I finally get the whole “love your neighbor as you love yourself” bit. I just thought we were all a bunch of selfish, shouldy jerks who would only understand how to love others if we compared it to how much we already love ourselves. “Me, me, me!” All my life I grew up hearing how selfish we humans are. I am not saying there isn’t truth to this, but it will never motivate me to have self-compassion if I am listening to the panel of judges in my mind. I think many of us don’t know how to love ourselves well nor do we know just how loved we are by God. This seems pretty basic but it's still lost on us, I’m afraid.
So it’s easier to fall back on what has been laid out for us:
Step 1: I should do this,
Step 2: I should do that…
I am a slow learner and it took me falling into the pit many times before I learned to go down a different street altogether. I had to learn to ask myself, “How do I want to feel?”, “How does this honor who God created me to be? “How will this grow me?”

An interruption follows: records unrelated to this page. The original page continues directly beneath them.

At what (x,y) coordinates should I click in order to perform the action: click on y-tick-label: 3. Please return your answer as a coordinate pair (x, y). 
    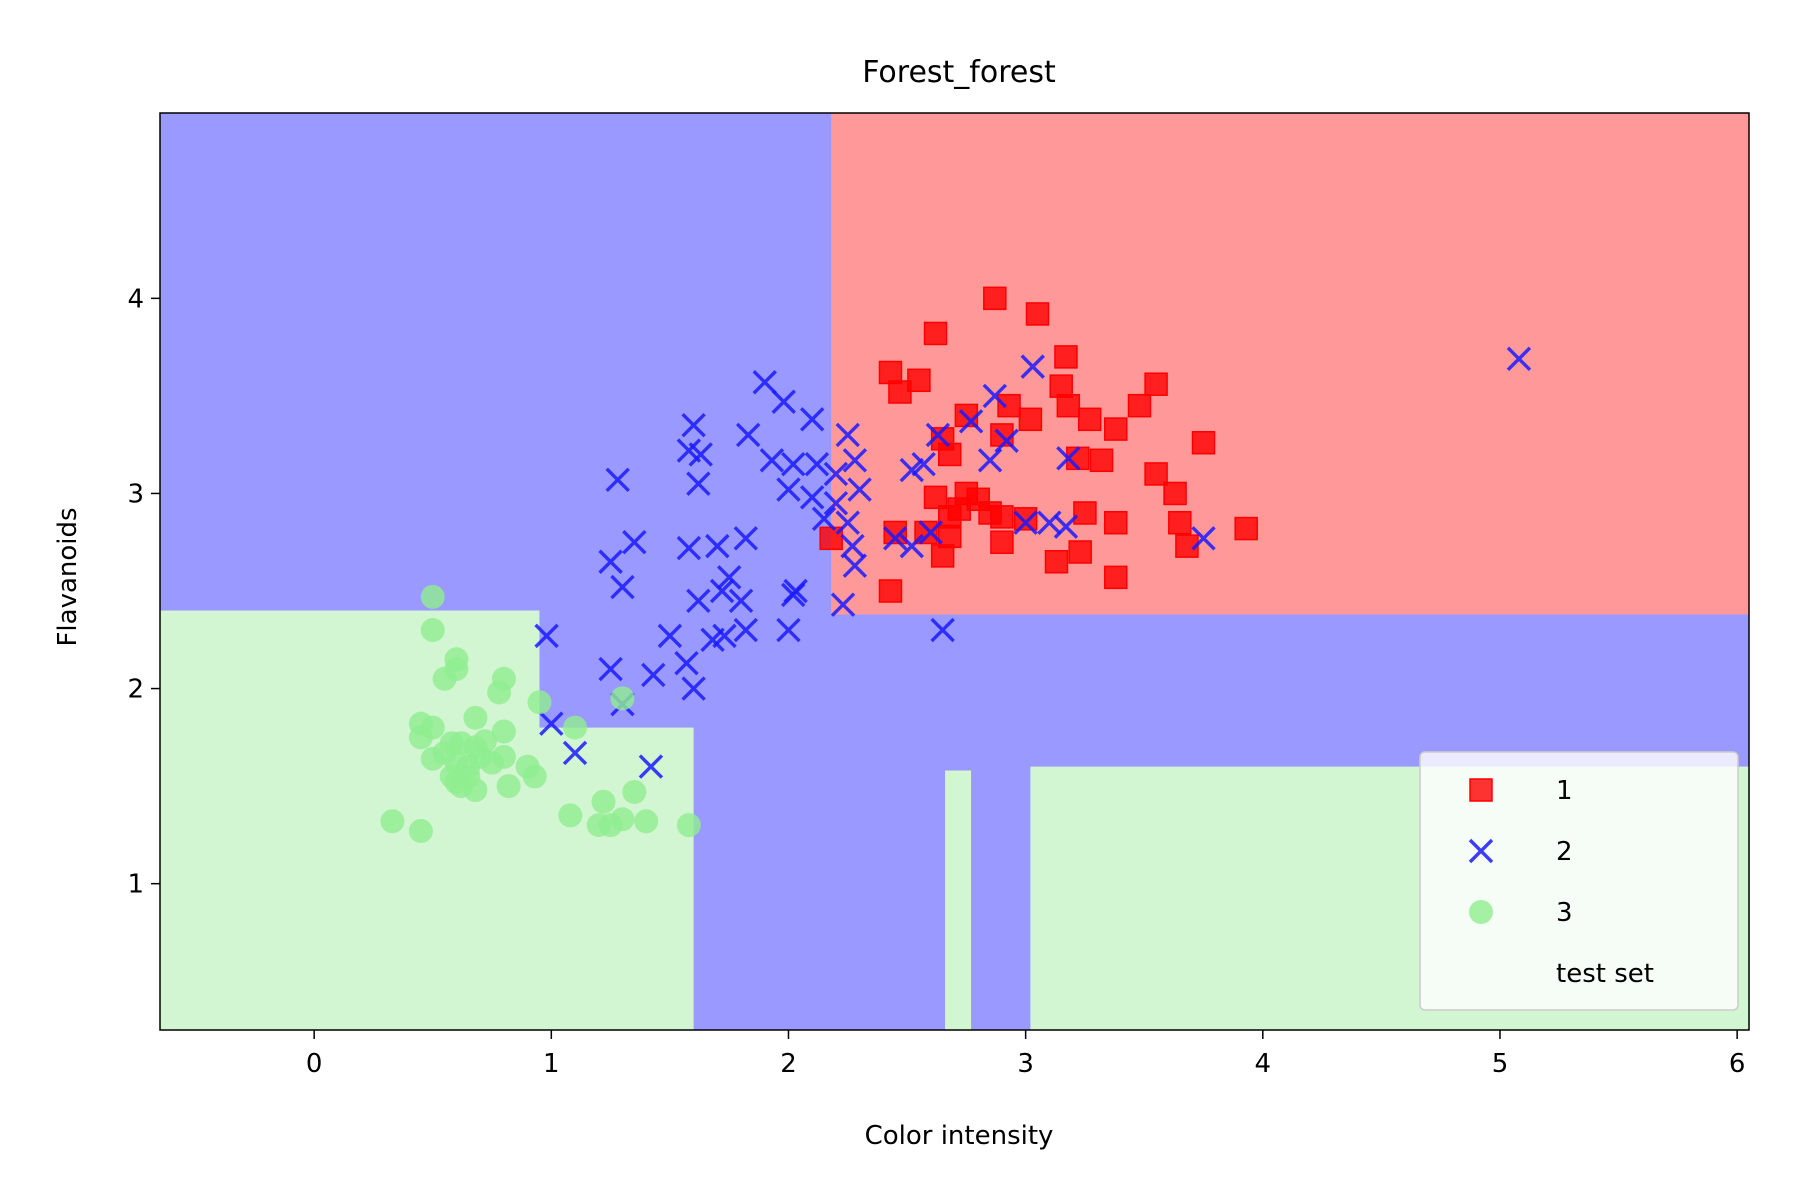
    Looking at the image, I should click on (136, 494). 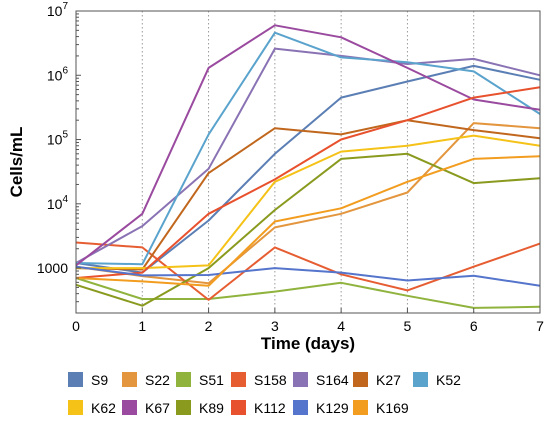 I want to click on legend-item-s164: S164, so click(x=321, y=380).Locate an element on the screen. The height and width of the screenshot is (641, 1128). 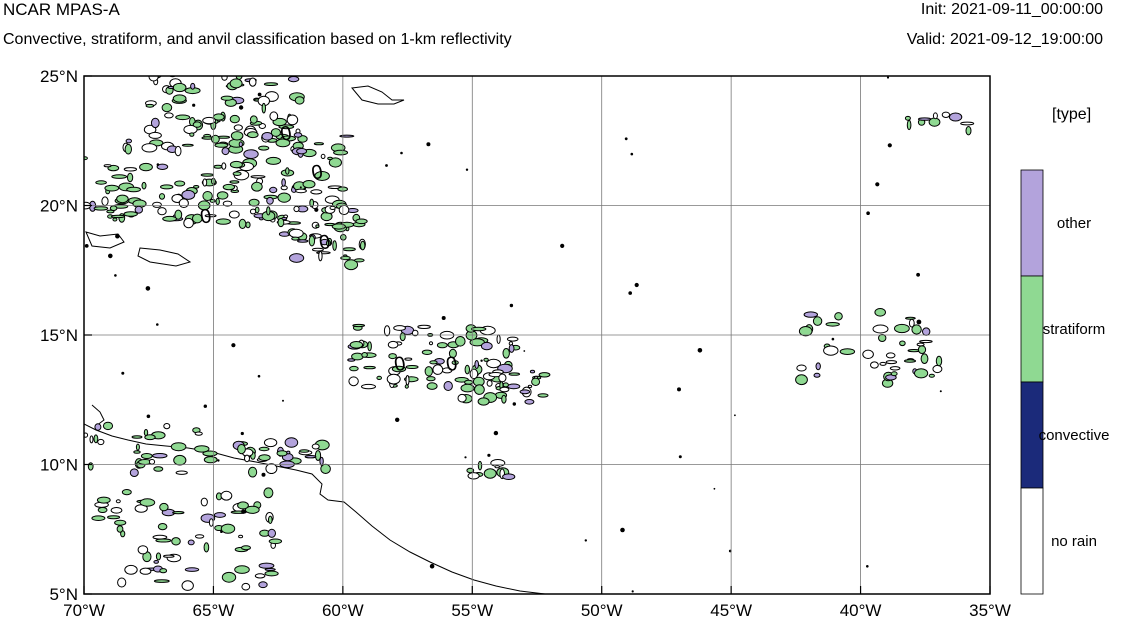
legend-colorbar is located at coordinates (1032, 382).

This is a little harder than a simple list because it requires us to tap into our own Inner Teacher who can be a bit more cryptic. This teacher asks that we continue to gather strength and bravery and that might rattle the Toms and Tinas and we just HAVE TO LEARN TO BE OKAY WITH THAT.
This is very true for me right now in this season as I try to write as honestly as I am called to write without scaring most readers away (all 6 of you). I have to trust that it will invite those of you who are ready to walk down a different street. Those of you who are willing to pull up the stakes and forge a path that relies on your soulful self. Those of you who have had enough of the shoulds.